**TRY IT**
Word for word, copy the line containing "Image resolution: width=1055" and every line after it in the records below, leaving pictures out.

**INPUT RECORDS**
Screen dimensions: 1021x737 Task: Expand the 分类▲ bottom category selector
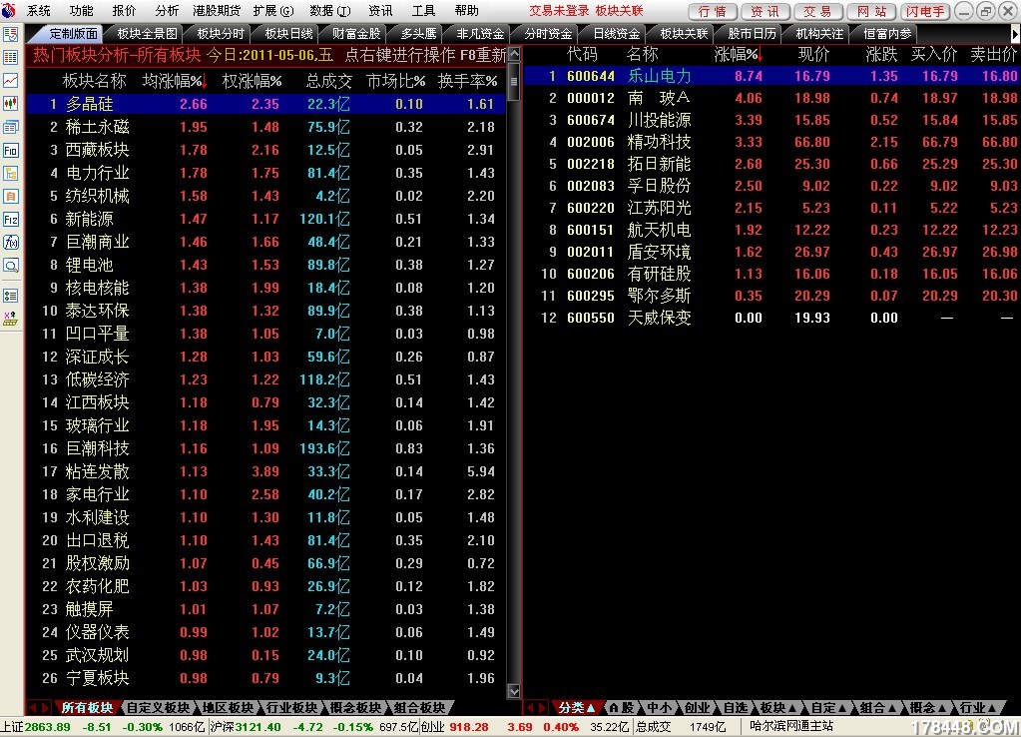576,708
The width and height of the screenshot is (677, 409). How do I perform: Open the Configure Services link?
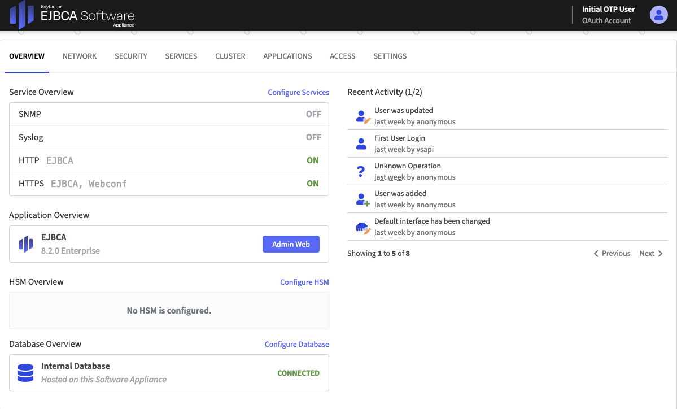pos(298,92)
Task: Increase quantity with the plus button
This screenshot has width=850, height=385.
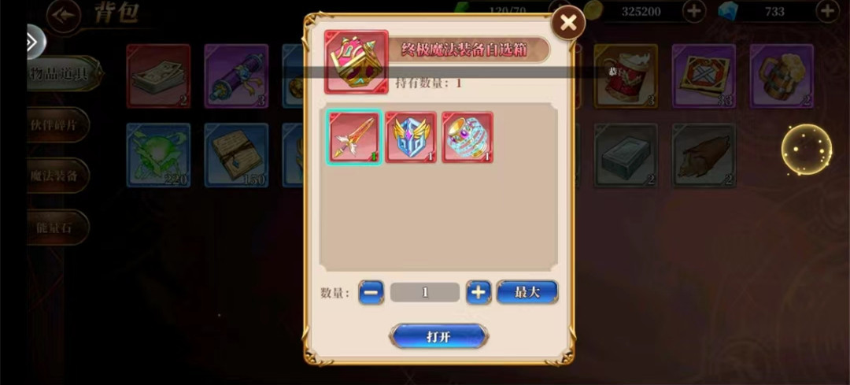Action: click(x=479, y=292)
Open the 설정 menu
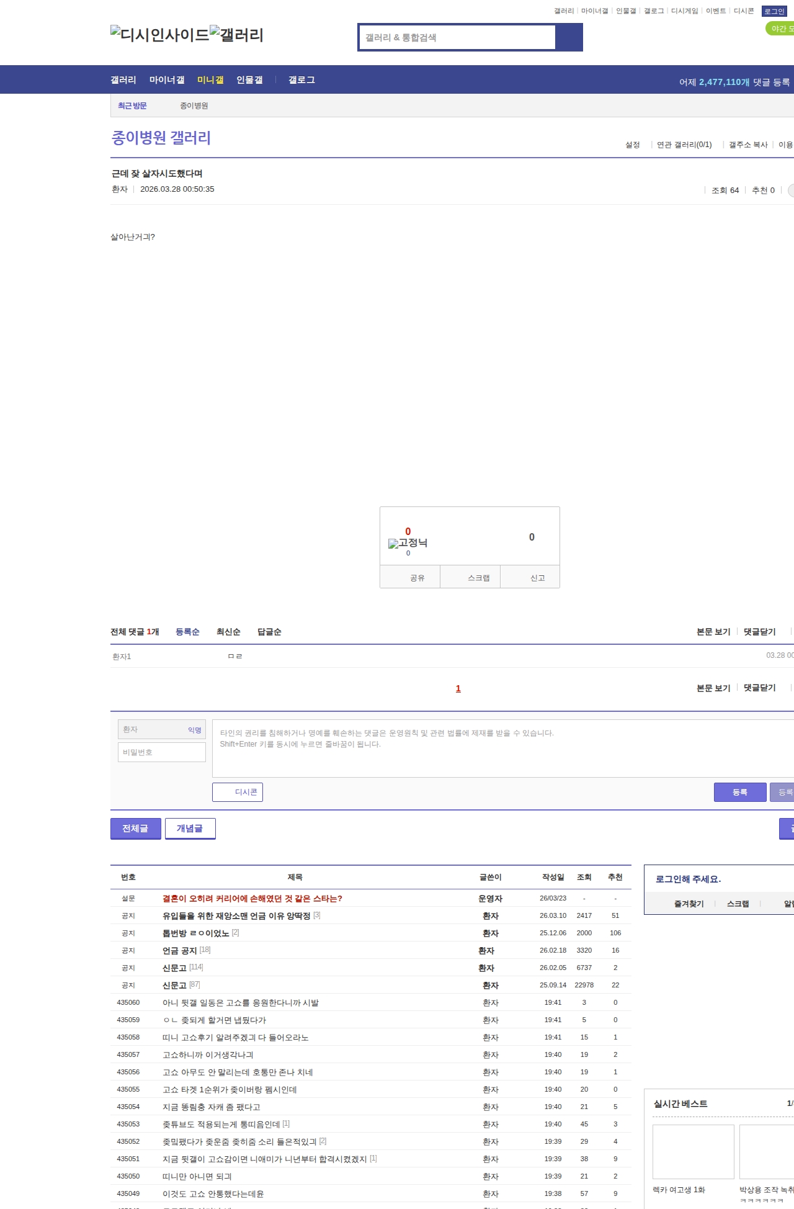This screenshot has width=794, height=1209. click(632, 145)
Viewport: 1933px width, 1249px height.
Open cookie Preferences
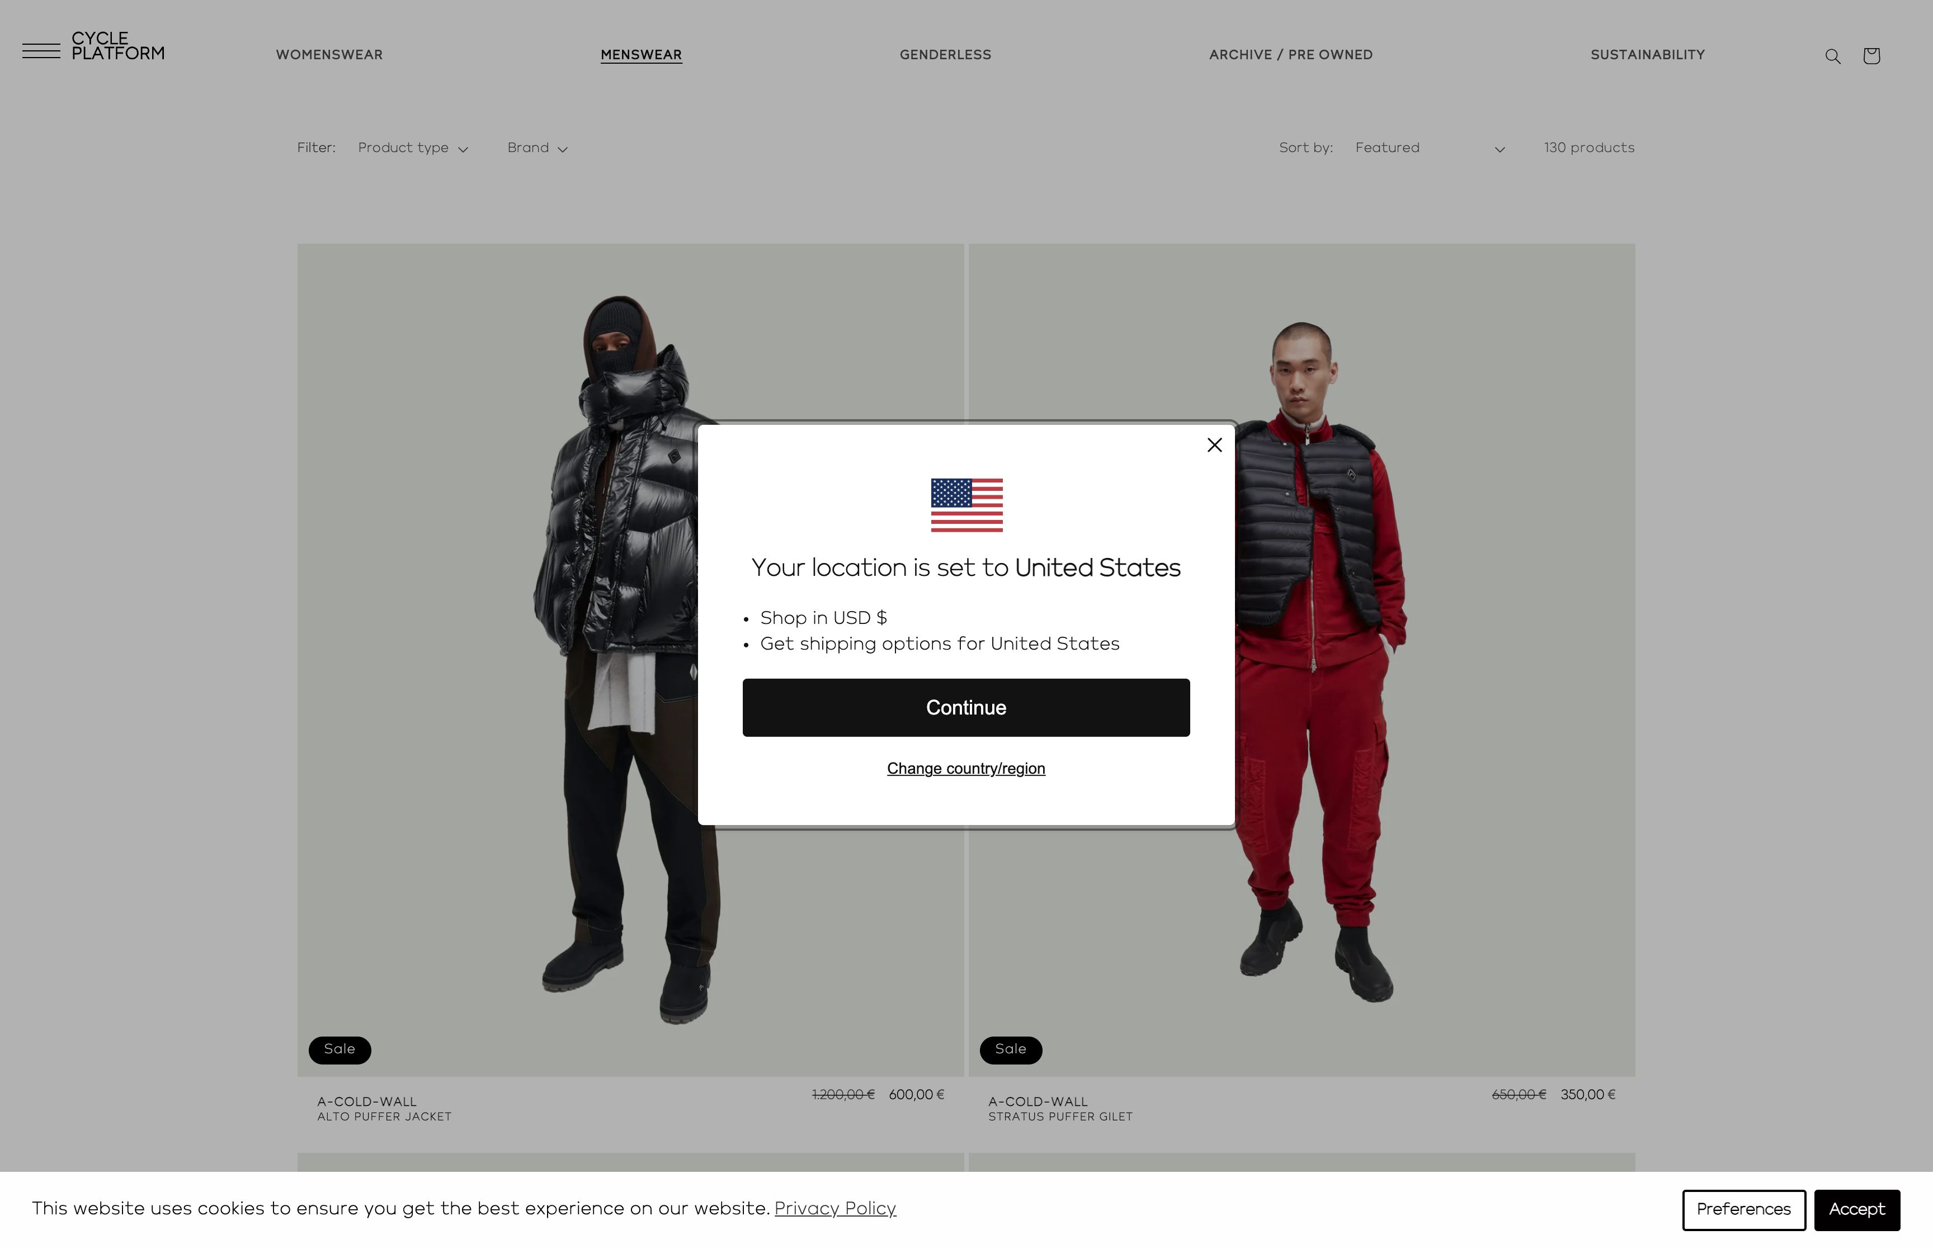(x=1743, y=1209)

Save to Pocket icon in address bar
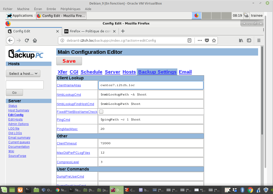[207, 40]
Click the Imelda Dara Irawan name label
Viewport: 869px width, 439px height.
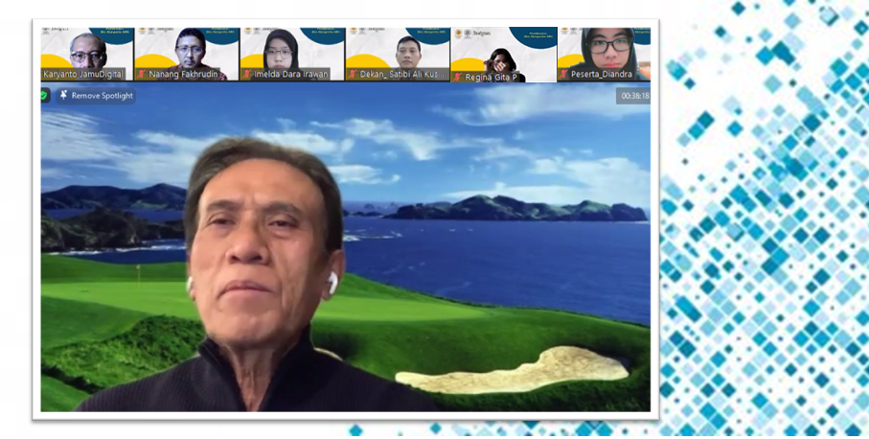[x=291, y=74]
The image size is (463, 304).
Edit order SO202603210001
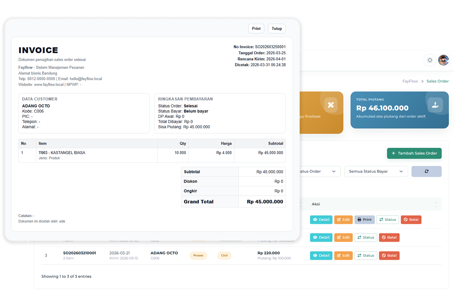343,256

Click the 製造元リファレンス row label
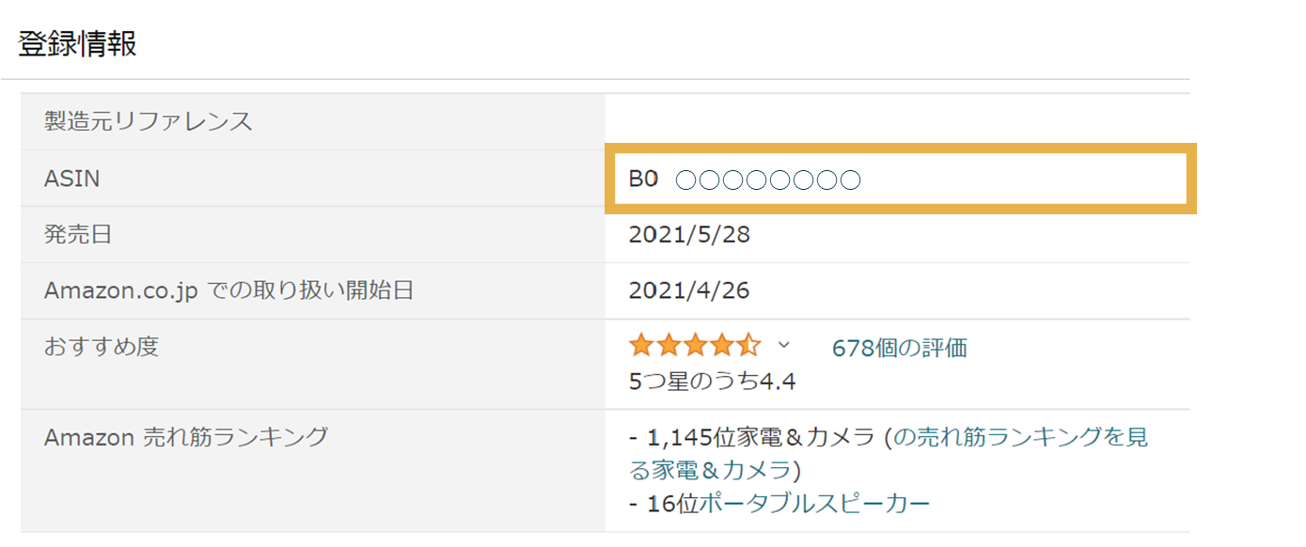click(149, 121)
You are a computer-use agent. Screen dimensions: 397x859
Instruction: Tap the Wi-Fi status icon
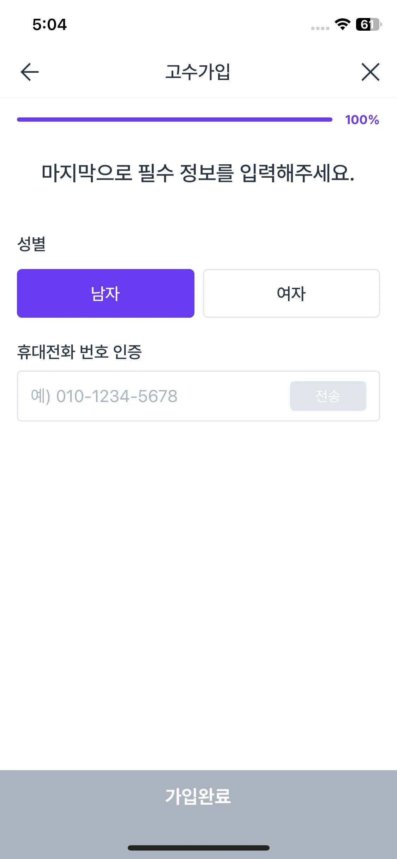(x=342, y=24)
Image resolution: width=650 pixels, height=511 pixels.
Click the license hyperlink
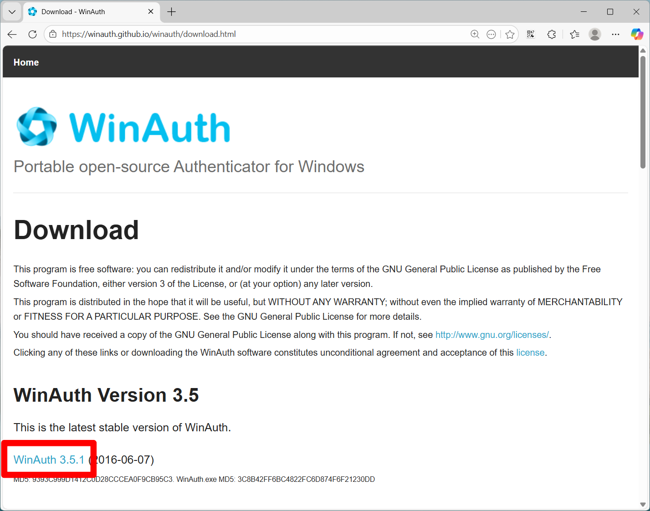[530, 352]
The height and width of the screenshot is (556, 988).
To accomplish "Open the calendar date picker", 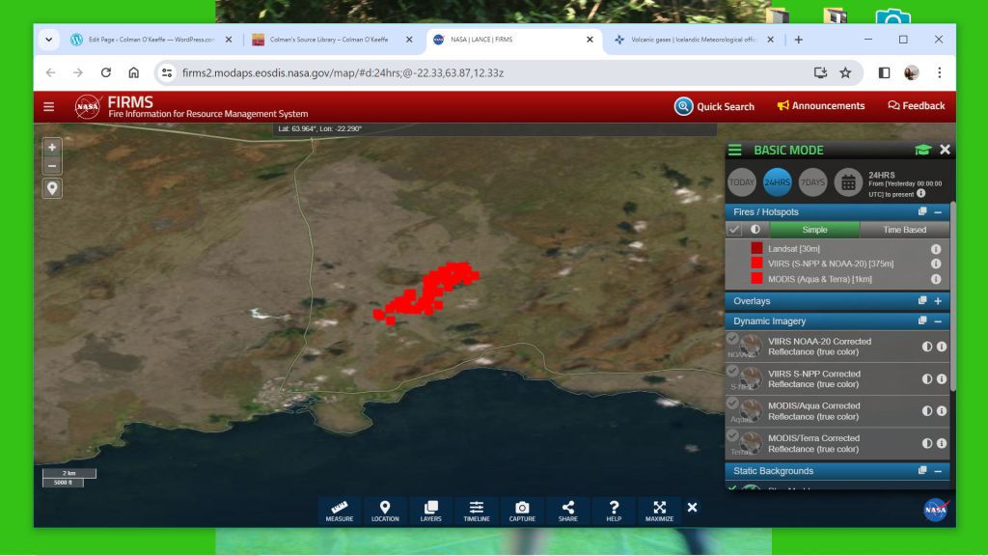I will [849, 181].
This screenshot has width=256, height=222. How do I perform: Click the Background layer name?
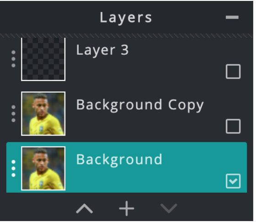coord(119,160)
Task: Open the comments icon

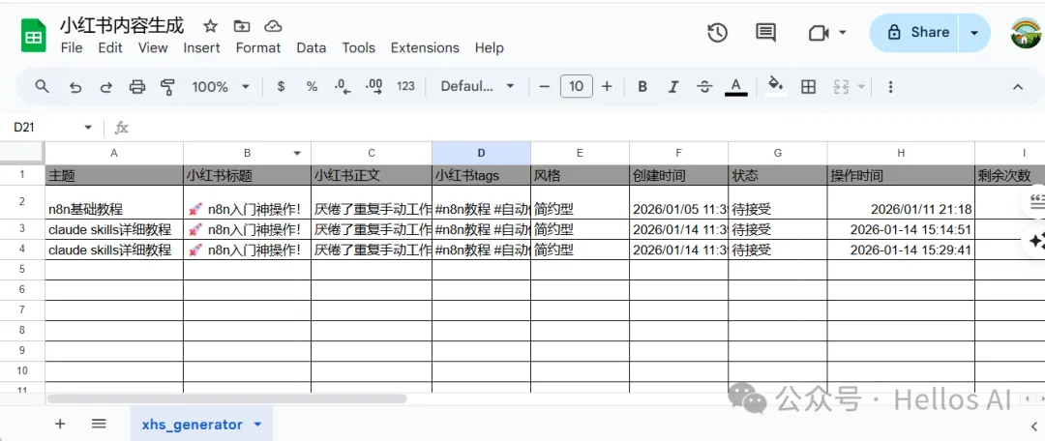Action: (765, 33)
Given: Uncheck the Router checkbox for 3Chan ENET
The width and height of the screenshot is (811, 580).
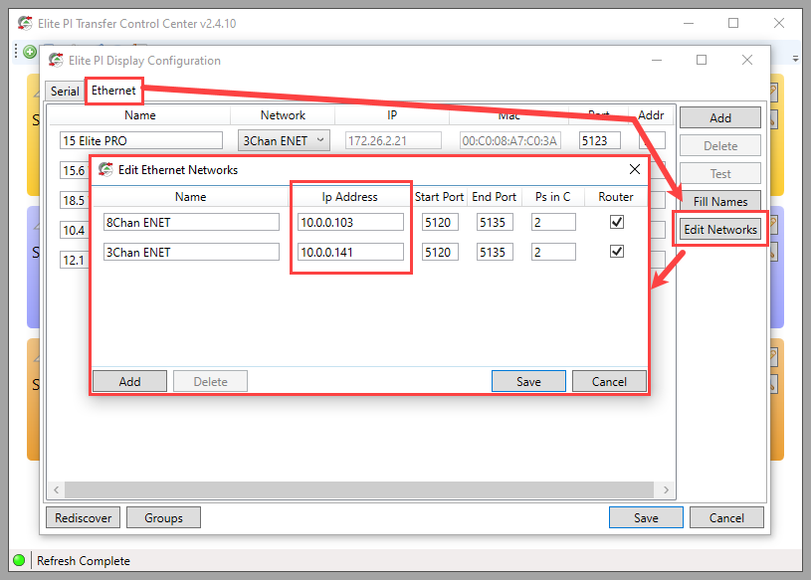Looking at the screenshot, I should 616,252.
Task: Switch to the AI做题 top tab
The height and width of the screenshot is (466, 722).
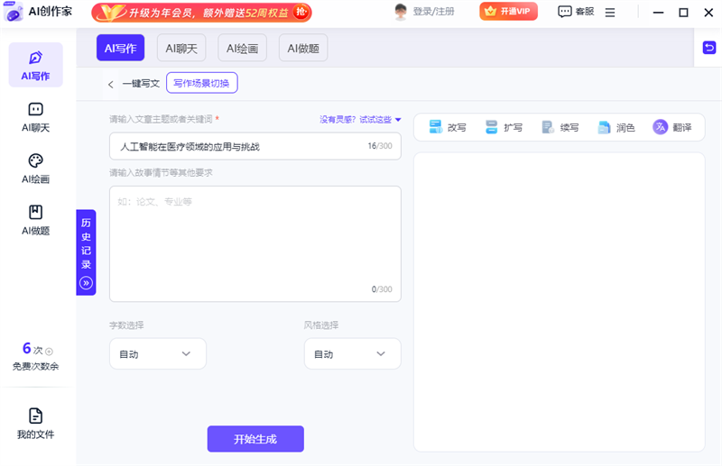Action: coord(302,49)
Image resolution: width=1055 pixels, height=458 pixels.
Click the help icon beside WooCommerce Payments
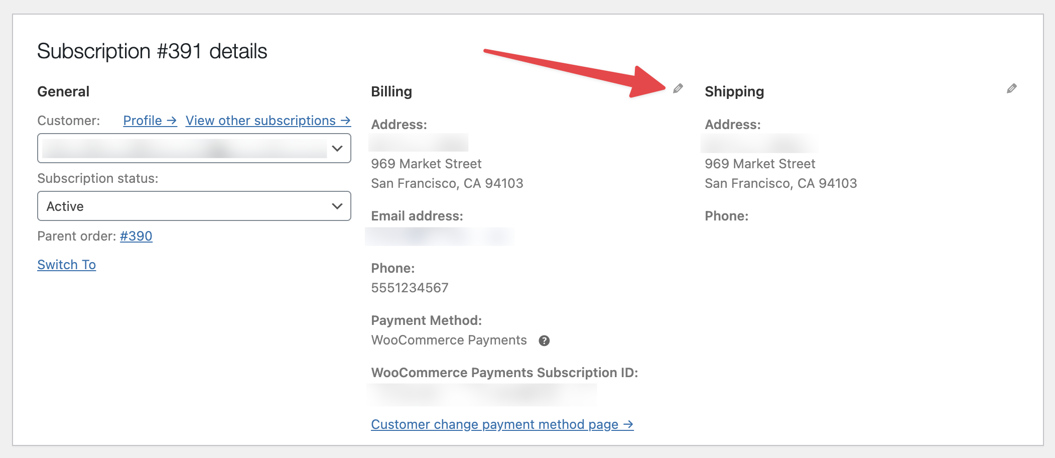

**OUTPUT OF THE EXERCISE**
Image resolution: width=1055 pixels, height=458 pixels.
Click the help icon beside WooCommerce Payments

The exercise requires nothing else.